The nature of preparedness and the level of which is required has shifted quite drastically for companies over the past decade and even more so over the past three years. How a company responds to an issue, or a crisis, affects its reputation among key audiences, including consumers, customers, employees, shareholders, regulators and legislators. These audiences observe how a company handles a crisis, which can either damage or enhance their reputation, and lead to business losses or gains.
As geopolitical tensions and issues increase, a global approach is even more pertinent to manage reputation and prevent crises. Companies need to enact issues preparedness at a global level, implementing localized frameworks for cultural, regulatory and legal differences. Organizations rolling out global crisis management functions should ensure that regional teams feel empowered to operate within the framework but can assess and respond to issues based on local nuances.
APCO’s Q2 Geopolitical Risk Radar, which anticipates the global and regional issues that will affect the global operating environment in the second quarter of 2023, outlines examples of interconnected trends and insights that can inform business decisions in the face of an unprecedentedly complex global landscape. However, the level of response and specific actions should, in some cases, be guided at the local level.
When launching a global issue management framework across markets and local affiliates, organizations should consider strategies that will enhance the way the framework is introduced to the entire global network. To do this, there are certain protocols an organization should follow to ensure alignment and awareness of global issues and crisis management plans to be set up for success.
- Develop a Corporate Governance Structure. Teams should be identified to own the framework and act as the oversight to ensure plans are being reviewed and evolved to consider any changing business needs.
- Ensure Leadership Buy-in. Having leaders who support the efforts to develop a framework and can communicate about the importance of developing these policies will help ensure those who are responsible for using it understand the significance of following these policies.
- Create Accountability. Identifying team members who should own and manage the framework at each regional level will ensure team members understand their roles within the framework and the critical business implications for having one in place.
- Establish Regular Cadence of Engagement. Finally, organizations must establish a regular cadence of engagement to ensure that their preparedness plans are reviewed and updated on an ongoing basis. This includes conducting regular training sessions and drills, reviewing and updating the plan based on new information or changes in the organization’s operations or risks, and communicating updates to all relevant stakeholders. Updates can also include new risks and other considerations based on the evolving landscape as well as new functions within the organization who may be required to use the plan.

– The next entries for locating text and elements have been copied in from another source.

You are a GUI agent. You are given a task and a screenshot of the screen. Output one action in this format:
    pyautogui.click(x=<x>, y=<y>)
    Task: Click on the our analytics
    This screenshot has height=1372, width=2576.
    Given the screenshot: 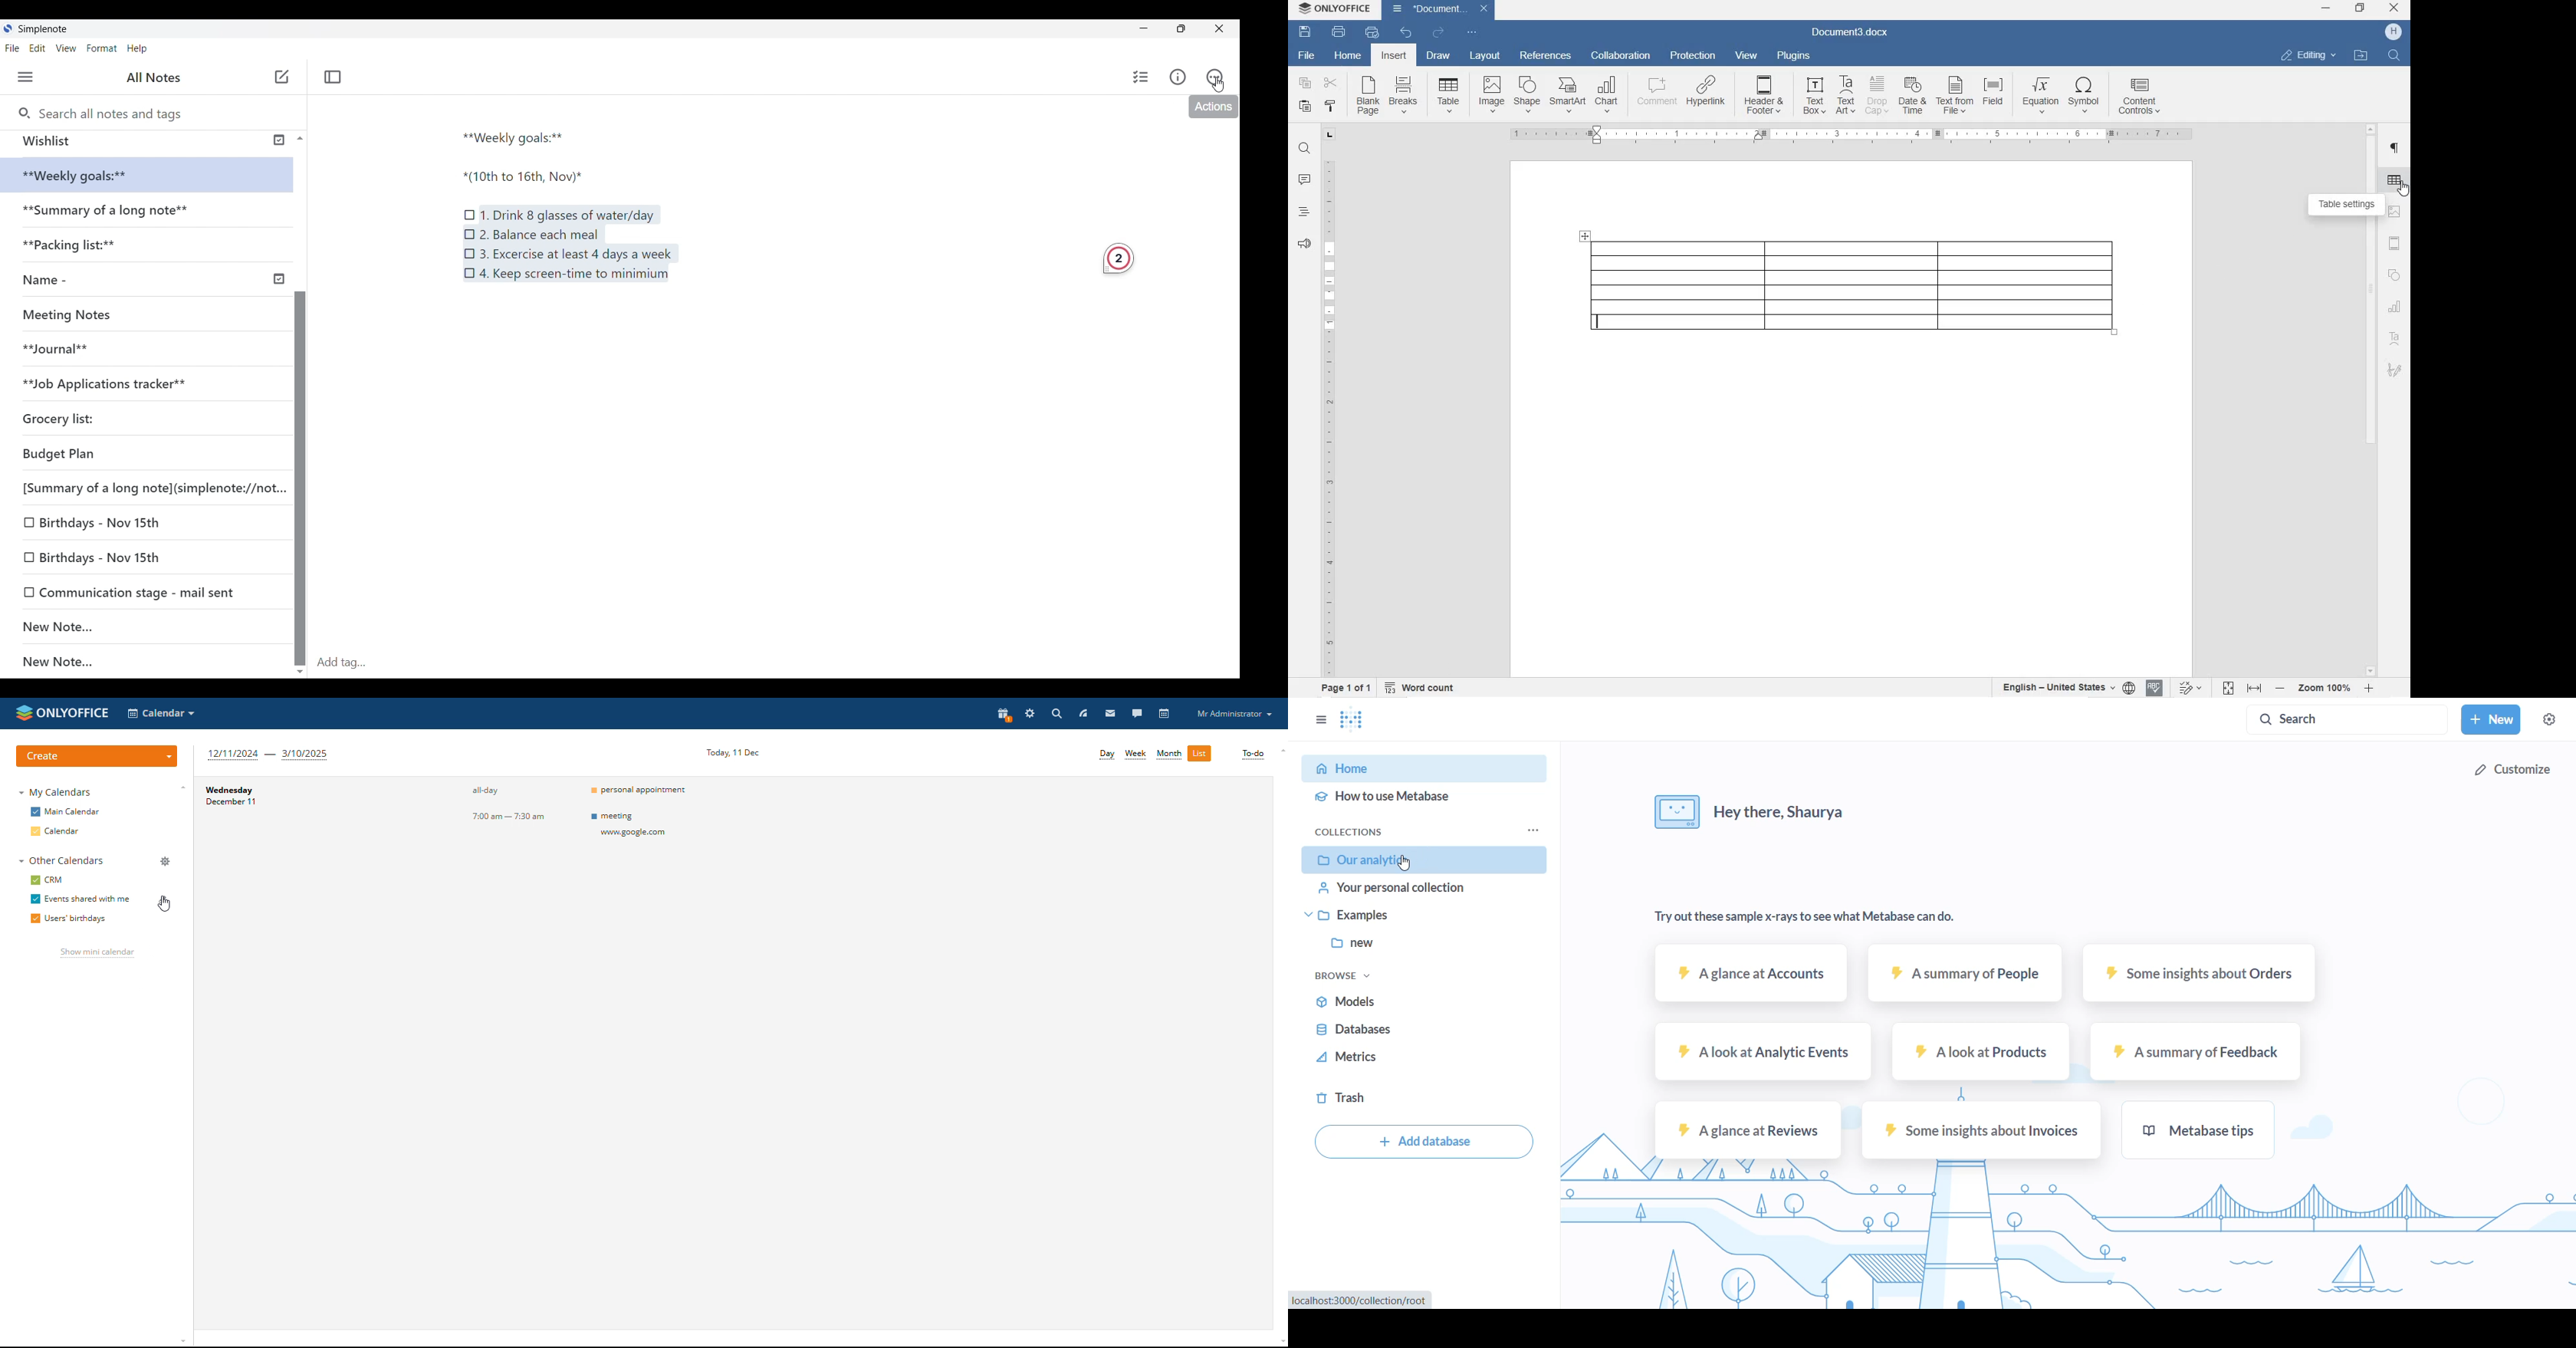 What is the action you would take?
    pyautogui.click(x=1422, y=860)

With the ever-changing geopolitical environment, companies must act in lockstep with to avoid crisis. There are some prime examples of how companies are facing geopolitical challenges from not only consumers, but also from regulators and foreign governments.
Additionally, when considering U.S. health care systems and the impact of the COVID-19 pandemic, taking a local approach to a global issue is critical to preparedness. It is generally thought that no country was fully prepared for the COVID-19 pandemic. Other barriers to control the spread of COVID-19 such as community resistance to mitigation efforts including travel restrictions, mask wearing, social distancing, etc. lead to high transmission rates. Hospitals were not ready to handle the influx of patients due to lack of critical funding and resources and almost every single industry was impacted in some way. The political climate in the United States had many impacts on the handling of COVID-19 and the importance of political will in its role of protecting people was tested. The COVID-19 outbreak also awakened much of the global population to the broken and overextended health systems in many parts of the world.
Operationalizing risk preparedness for local and regional systems ensures that changes at any level or severity can be implemented in a timely manner, minimizing risk to the business and reputationally. We can and must be aware of the global implications on U.S. companies and businesses and prepare, both globally and locally.